Re: [PATCH v19 037/130] KVM: TDX: Make KVM_CAP_MAX_VCPUS backend specific

"Huang, Kai" <kai.huang@xxxxxxxxx> · Tue, 14 May 2024 14:01:12 +1200

On 11/05/2024 2:04 am, Sean Christopherson wrote:
On Thu, May 09, 2024, Isaku Yamahata wrote:
On Fri, May 10, 2024 at 11:19:44AM +1200, Kai Huang <kai.huang@xxxxxxxxx> wrote:
On 10/05/2024 10:52 am, Sean Christopherson wrote:
On Fri, May 10, 2024, Kai Huang wrote:
On 10/05/2024 4:35 am, Sean Christopherson wrote:
KVM x86 limits KVM_MAX_VCPUS to 4096:

     config KVM_MAX_NR_VCPUS
	int "Maximum number of vCPUs per KVM guest"
	depends on KVM
	range 1024 4096
	default 4096 if MAXSMP
	default 1024
	help

whereas the limitation from TDX is apprarently simply due to TD_PARAMS taking
a 16-bit unsigned value:

     #define TDX_MAX_VCPUS  (~(u16)0)

i.e. it will likely be _years_ before TDX's limitation matters, if it ever does.
And _if_ it becomes a problem, we don't necessarily need to have a different
_runtime_ limit for TDX, e.g. TDX support could be conditioned on KVM_MAX_NR_VCPUS
being <= 64k.

Actually later versions of TDX module (starting from 1.5 AFAICT), the module
has a metadata field to report the maximum vCPUs that the module can support
for all TDX guests.

My quick glance at the 1.5 source shows that the limit is still effectively
0xffff, so again, who cares?  Assert on 0xffff compile time, and on the reported
max at runtime and simply refuse to use a TDX module that has dropped the minimum
below 0xffff.

I need to double check why this metadata field was added.  My concern is in
future module versions they may just low down the value.

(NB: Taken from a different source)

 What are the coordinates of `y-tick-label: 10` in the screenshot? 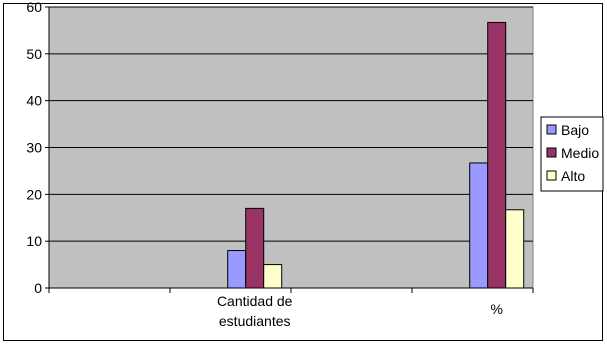 It's located at (34, 241).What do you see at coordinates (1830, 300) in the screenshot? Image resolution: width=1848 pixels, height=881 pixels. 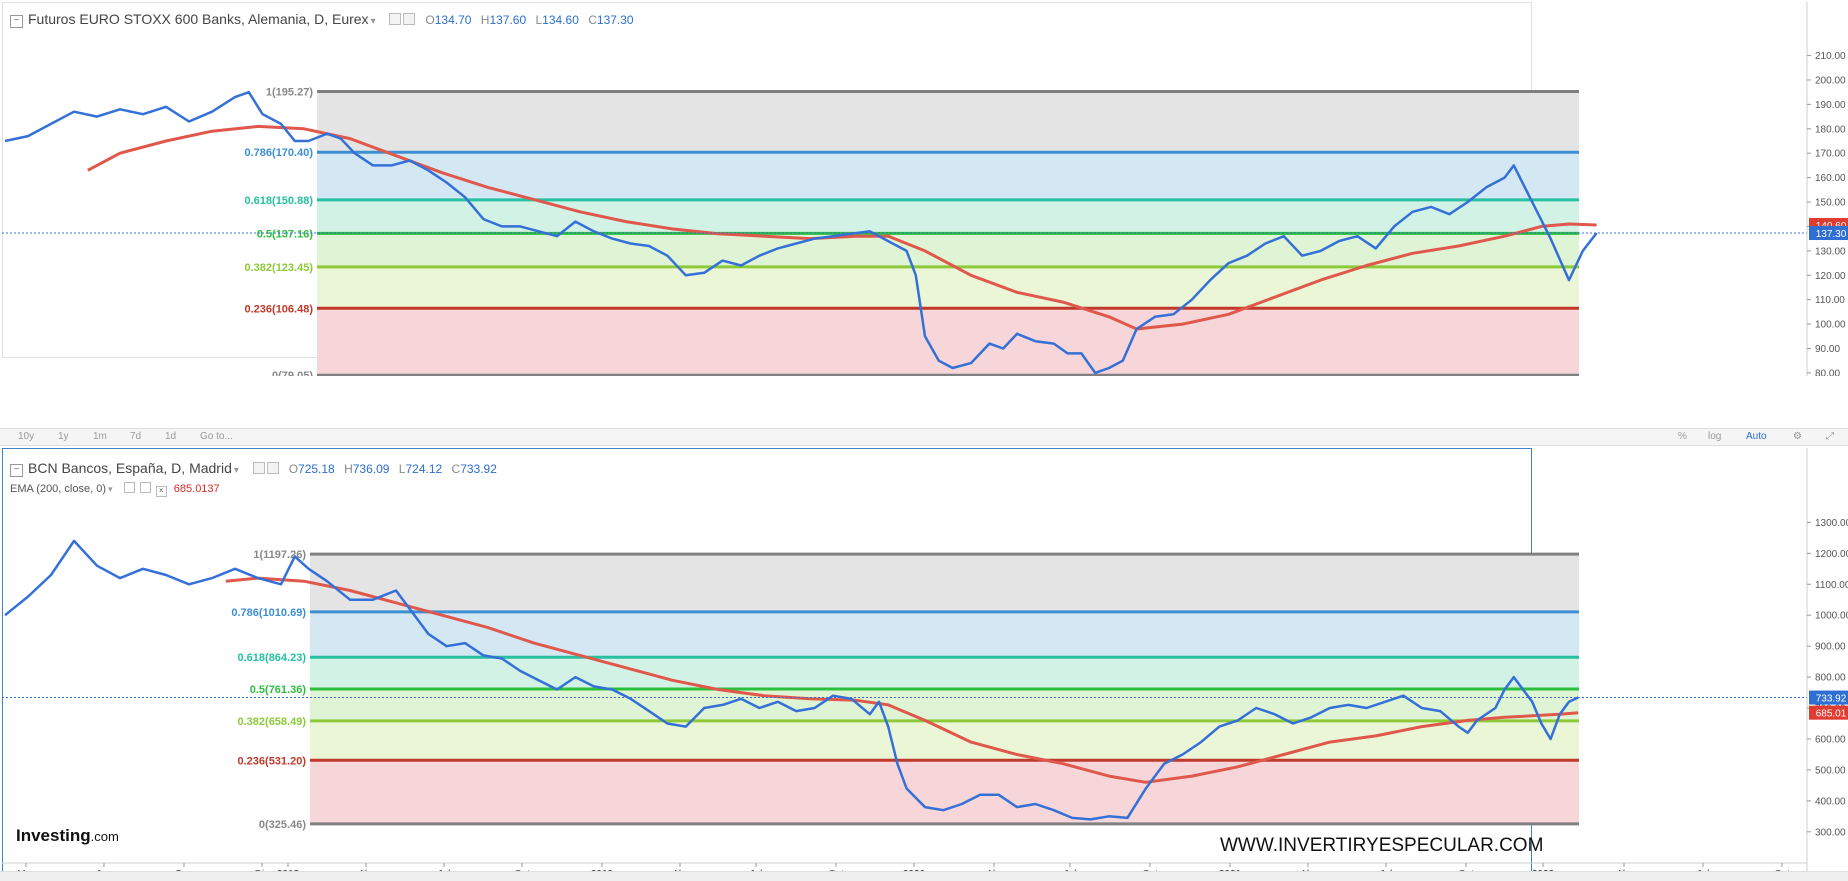 I see `y-tick-label: 110.00` at bounding box center [1830, 300].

TD partitioning would reduce it much.

That's still not a reason to plumb in what is effectively dead code.  Either
partitioning is opt-in, at which I suspect KVM will need yet more uAPI to express
the limitations to userspace, or the TDX-module is potentially breaking existing
use cases.

The 'max_vcpus_per_td' global metadata fields is static for the TDX 
module.  If the module supports the TD partitioning, it just reports 
some smaller value regardless whether we opt-in TDX partitioning or not.

I think the point is this 'max_vcpus_per_td' is TDX architectural thing 
and kernel should not make any assumption of the value of it.  The 
architectural behaviour is:

  If the module has this 'max_vcpus_per_td', software should read and
  use it; Otherwise software should treat it as U16_MAX.

Thus I don't think we will need a new uAPI (TDX specific presumably) 
just for TD partitioning.  And this doesn't break existing use cases.

In fact, this doesn't prevent us from making the KVM_CAP_MAX_VCPUS code 
generic, e.g., we can do below:

1) In tdx_vm_init() (called via KVM_VM_CREATE -> vt_vm_init()), we do:

	kvm->max_vcpus = min(kvm->max_vcpus,
				tdx_info->max_vcpus_per_td);

2) In kvm_vm_ioctl_enable_cap_generic(), we add support to handle 
KVM_CAP_MAX_VCPUS to have the generic code to do:

	if (new_max_vcpus > kvm->max_vcpus)
		return -EINVAL;

	kvm->max_vcpus = new_max_vcpus;

However this means we only allow "lowing down" the kvm->max_vcpus in the 
kvm_vm_ioctl_enable_cap_generic(KVM_CAP_MAX_VCPUS), but I think this is 
acceptable?

If it is a concern, alternatively, we can add a new 
'kvm->hard_max_vcpus' (or whatever makes sense), and set it in 
kvm_create_vm() right after kvm_arch_init_vm():

	r = kvm_arch_init_vm(kvm, type);
        if (r)
                goto out_err_no_arch_destroy_vm;

	kvm->hard_max_vcpus = kvm->max_vcpus;

So it always contains "the max_vcpus limited by the ARCH 
hardware/firmware etc".

And in kvm_vm_ioctl_enable_cap_generic(), we check against 
kvm->hard_max_vcpus instead to get rid of the limitation of only 
allowing lowing down the kvm->max_vcpus.

But I don't think this is necessary at this stage.